■ Stated problem:
Copy out all the data below line by line, without changing a single character.

■ Extracted entries:

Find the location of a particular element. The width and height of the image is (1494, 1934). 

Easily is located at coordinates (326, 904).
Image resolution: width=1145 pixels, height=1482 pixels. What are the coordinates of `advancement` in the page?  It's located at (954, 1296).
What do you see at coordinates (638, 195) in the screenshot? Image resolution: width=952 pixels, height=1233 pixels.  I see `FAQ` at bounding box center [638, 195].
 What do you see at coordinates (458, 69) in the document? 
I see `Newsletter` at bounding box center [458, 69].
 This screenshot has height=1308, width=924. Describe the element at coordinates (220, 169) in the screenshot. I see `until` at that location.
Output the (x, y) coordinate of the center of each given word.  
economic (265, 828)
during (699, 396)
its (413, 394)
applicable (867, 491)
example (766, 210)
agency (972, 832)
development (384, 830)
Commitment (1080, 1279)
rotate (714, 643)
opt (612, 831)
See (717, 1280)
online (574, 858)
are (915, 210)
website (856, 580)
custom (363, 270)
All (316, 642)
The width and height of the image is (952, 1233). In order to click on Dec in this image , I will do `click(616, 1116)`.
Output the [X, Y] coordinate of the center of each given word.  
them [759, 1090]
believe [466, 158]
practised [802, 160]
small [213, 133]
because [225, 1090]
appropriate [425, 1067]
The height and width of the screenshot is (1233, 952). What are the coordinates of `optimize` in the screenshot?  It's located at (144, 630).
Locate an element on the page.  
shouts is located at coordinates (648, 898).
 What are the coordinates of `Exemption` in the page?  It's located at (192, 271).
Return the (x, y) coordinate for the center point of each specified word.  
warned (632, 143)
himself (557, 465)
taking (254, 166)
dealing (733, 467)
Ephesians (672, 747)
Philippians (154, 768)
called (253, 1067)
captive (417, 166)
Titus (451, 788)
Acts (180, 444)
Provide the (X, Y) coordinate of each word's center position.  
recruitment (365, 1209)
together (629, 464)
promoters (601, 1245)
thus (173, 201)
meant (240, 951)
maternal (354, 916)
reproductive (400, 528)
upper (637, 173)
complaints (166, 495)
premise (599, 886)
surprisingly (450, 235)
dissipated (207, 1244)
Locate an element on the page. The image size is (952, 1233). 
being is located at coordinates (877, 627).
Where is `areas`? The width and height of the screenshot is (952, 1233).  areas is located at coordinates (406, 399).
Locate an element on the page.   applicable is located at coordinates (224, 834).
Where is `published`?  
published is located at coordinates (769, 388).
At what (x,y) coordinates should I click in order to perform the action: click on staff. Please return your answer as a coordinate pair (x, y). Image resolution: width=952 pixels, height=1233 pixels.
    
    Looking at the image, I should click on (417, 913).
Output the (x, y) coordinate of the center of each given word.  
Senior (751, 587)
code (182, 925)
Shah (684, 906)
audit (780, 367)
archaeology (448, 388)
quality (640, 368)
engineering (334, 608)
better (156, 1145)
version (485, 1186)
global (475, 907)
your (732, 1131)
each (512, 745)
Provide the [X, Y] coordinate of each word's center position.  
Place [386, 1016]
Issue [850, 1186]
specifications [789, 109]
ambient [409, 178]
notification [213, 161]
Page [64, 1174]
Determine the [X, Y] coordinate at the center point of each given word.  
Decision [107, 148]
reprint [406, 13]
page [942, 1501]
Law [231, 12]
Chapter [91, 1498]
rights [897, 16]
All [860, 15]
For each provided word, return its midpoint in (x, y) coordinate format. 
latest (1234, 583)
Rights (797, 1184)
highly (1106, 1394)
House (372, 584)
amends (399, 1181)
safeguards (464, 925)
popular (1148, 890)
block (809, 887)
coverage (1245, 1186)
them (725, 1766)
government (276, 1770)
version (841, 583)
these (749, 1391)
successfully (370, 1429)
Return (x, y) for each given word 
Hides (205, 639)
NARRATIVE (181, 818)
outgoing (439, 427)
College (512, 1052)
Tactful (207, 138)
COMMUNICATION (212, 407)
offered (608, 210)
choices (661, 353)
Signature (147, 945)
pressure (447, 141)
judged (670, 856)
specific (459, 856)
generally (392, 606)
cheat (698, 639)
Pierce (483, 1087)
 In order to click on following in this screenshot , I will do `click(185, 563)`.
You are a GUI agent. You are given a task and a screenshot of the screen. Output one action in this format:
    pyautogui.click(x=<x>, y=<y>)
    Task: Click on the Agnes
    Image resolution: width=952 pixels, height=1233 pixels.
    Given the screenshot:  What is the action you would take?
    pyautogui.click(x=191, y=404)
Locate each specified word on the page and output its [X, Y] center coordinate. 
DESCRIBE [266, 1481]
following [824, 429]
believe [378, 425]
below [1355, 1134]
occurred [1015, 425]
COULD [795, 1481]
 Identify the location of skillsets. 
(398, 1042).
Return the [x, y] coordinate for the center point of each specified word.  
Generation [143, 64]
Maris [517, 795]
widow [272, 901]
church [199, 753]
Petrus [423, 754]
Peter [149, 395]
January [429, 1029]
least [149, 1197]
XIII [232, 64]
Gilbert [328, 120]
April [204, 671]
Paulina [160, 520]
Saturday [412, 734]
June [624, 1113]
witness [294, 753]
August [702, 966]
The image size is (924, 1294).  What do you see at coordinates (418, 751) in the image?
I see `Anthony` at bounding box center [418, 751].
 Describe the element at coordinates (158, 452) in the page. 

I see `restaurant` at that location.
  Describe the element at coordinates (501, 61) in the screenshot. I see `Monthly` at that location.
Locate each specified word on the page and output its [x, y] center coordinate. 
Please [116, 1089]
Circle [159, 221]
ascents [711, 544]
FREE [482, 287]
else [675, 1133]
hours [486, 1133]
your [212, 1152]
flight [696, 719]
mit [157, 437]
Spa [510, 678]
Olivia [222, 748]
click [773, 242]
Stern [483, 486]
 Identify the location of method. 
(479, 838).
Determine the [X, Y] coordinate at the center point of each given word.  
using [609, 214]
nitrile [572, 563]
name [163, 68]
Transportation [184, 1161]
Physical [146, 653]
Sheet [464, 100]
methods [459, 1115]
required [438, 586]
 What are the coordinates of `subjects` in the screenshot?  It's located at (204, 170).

■ Exercise solution:
Find the location of a particular element. The width and height of the image is (1494, 1934). 

Easily is located at coordinates (326, 904).
Image resolution: width=1145 pixels, height=1482 pixels. What are the coordinates of `advancement` in the page?  It's located at (954, 1296).
What do you see at coordinates (638, 195) in the screenshot? Image resolution: width=952 pixels, height=1233 pixels.  I see `FAQ` at bounding box center [638, 195].
 What do you see at coordinates (458, 69) in the document? 
I see `Newsletter` at bounding box center [458, 69].
 This screenshot has height=1308, width=924. Describe the element at coordinates (220, 169) in the screenshot. I see `until` at that location.
Output the (x, y) coordinate of the center of each given word.  
economic (265, 828)
during (699, 396)
its (413, 394)
applicable (867, 491)
example (766, 210)
agency (972, 832)
development (384, 830)
Commitment (1080, 1279)
rotate (714, 643)
opt (612, 831)
See (717, 1280)
online (574, 858)
are (915, 210)
website (856, 580)
custom (363, 270)
All (316, 642)
The width and height of the image is (952, 1233). In order to click on Dec in this image , I will do `click(616, 1116)`.
Output the [X, Y] coordinate of the center of each given word.  
them [759, 1090]
believe [466, 158]
practised [802, 160]
small [213, 133]
because [225, 1090]
appropriate [425, 1067]
The height and width of the screenshot is (1233, 952). What are the coordinates of `optimize` in the screenshot?  It's located at (144, 630).
Locate an element on the page.  
shouts is located at coordinates (648, 898).
 What are the coordinates of `Exemption` in the page?  It's located at (192, 271).
Return the (x, y) coordinate for the center point of each specified word.  
warned (632, 143)
himself (557, 465)
taking (254, 166)
dealing (733, 467)
Ephesians (672, 747)
Philippians (154, 768)
called (253, 1067)
captive (417, 166)
Titus (451, 788)
Acts (180, 444)
Provide the (X, Y) coordinate of each word's center position.  
recruitment (365, 1209)
together (629, 464)
promoters (601, 1245)
thus (173, 201)
meant (240, 951)
maternal (354, 916)
reproductive (400, 528)
upper (637, 173)
complaints (166, 495)
premise (599, 886)
surprisingly (450, 235)
dissipated (207, 1244)
Locate an element on the page. The image size is (952, 1233). 
being is located at coordinates (877, 627).
Where is `areas`? The width and height of the screenshot is (952, 1233).  areas is located at coordinates (406, 399).
Locate an element on the page.   applicable is located at coordinates (224, 834).
Where is `published`?  
published is located at coordinates (769, 388).
At what (x,y) coordinates should I click in order to perform the action: click on staff. Please return your answer as a coordinate pair (x, y). Image resolution: width=952 pixels, height=1233 pixels.
    
    Looking at the image, I should click on (417, 913).
Output the (x, y) coordinate of the center of each given word.  
Senior (751, 587)
code (182, 925)
Shah (684, 906)
audit (780, 367)
archaeology (448, 388)
quality (640, 368)
engineering (334, 608)
better (156, 1145)
version (485, 1186)
global (475, 907)
your (732, 1131)
each (512, 745)
Provide the [X, Y] coordinate of each word's center position.  
Place [386, 1016]
Issue [850, 1186]
specifications [789, 109]
ambient [409, 178]
notification [213, 161]
Page [64, 1174]
Determine the [X, Y] coordinate at the center point of each given word.  
Decision [107, 148]
reprint [406, 13]
page [942, 1501]
Law [231, 12]
Chapter [91, 1498]
rights [897, 16]
All [860, 15]
For each provided word, return its midpoint in (x, y) coordinate format. 
latest (1234, 583)
Rights (797, 1184)
highly (1106, 1394)
House (372, 584)
amends (399, 1181)
safeguards (464, 925)
popular (1148, 890)
block (809, 887)
coverage (1245, 1186)
them (725, 1766)
government (276, 1770)
version (841, 583)
these (749, 1391)
successfully (370, 1429)
Return (x, y) for each given word 
Hides (205, 639)
NARRATIVE (181, 818)
outgoing (439, 427)
College (512, 1052)
Tactful (207, 138)
COMMUNICATION (212, 407)
offered (608, 210)
choices (661, 353)
Signature (147, 945)
pressure (447, 141)
judged (670, 856)
specific (459, 856)
generally (392, 606)
cheat (698, 639)
Pierce (483, 1087)
 In order to click on following in this screenshot , I will do `click(185, 563)`.
You are a GUI agent. You are given a task and a screenshot of the screen. Output one action in this format:
    pyautogui.click(x=<x>, y=<y>)
    Task: Click on the Agnes
    Image resolution: width=952 pixels, height=1233 pixels.
    Given the screenshot:  What is the action you would take?
    pyautogui.click(x=191, y=404)
Locate each specified word on the page and output its [X, Y] center coordinate. 
DESCRIBE [266, 1481]
following [824, 429]
believe [378, 425]
below [1355, 1134]
occurred [1015, 425]
COULD [795, 1481]
 Identify the location of skillsets. 
(398, 1042).
Return the [x, y] coordinate for the center point of each specified word.  
Generation [143, 64]
Maris [517, 795]
widow [272, 901]
church [199, 753]
Petrus [423, 754]
Peter [149, 395]
January [429, 1029]
least [149, 1197]
XIII [232, 64]
Gilbert [328, 120]
April [204, 671]
Paulina [160, 520]
Saturday [412, 734]
June [624, 1113]
witness [294, 753]
August [702, 966]
The image size is (924, 1294).  What do you see at coordinates (418, 751) in the image?
I see `Anthony` at bounding box center [418, 751].
 Describe the element at coordinates (158, 452) in the page. 

I see `restaurant` at that location.
  Describe the element at coordinates (501, 61) in the screenshot. I see `Monthly` at that location.
Locate each specified word on the page and output its [x, y] center coordinate. 
Please [116, 1089]
Circle [159, 221]
ascents [711, 544]
FREE [482, 287]
else [675, 1133]
hours [486, 1133]
your [212, 1152]
flight [696, 719]
mit [157, 437]
Spa [510, 678]
Olivia [222, 748]
click [773, 242]
Stern [483, 486]
 Identify the location of method. 
(479, 838).
Determine the [X, Y] coordinate at the center point of each given word.  
using [609, 214]
nitrile [572, 563]
name [163, 68]
Transportation [184, 1161]
Physical [146, 653]
Sheet [464, 100]
methods [459, 1115]
required [438, 586]
 What are the coordinates of `subjects` in the screenshot?  It's located at (204, 170).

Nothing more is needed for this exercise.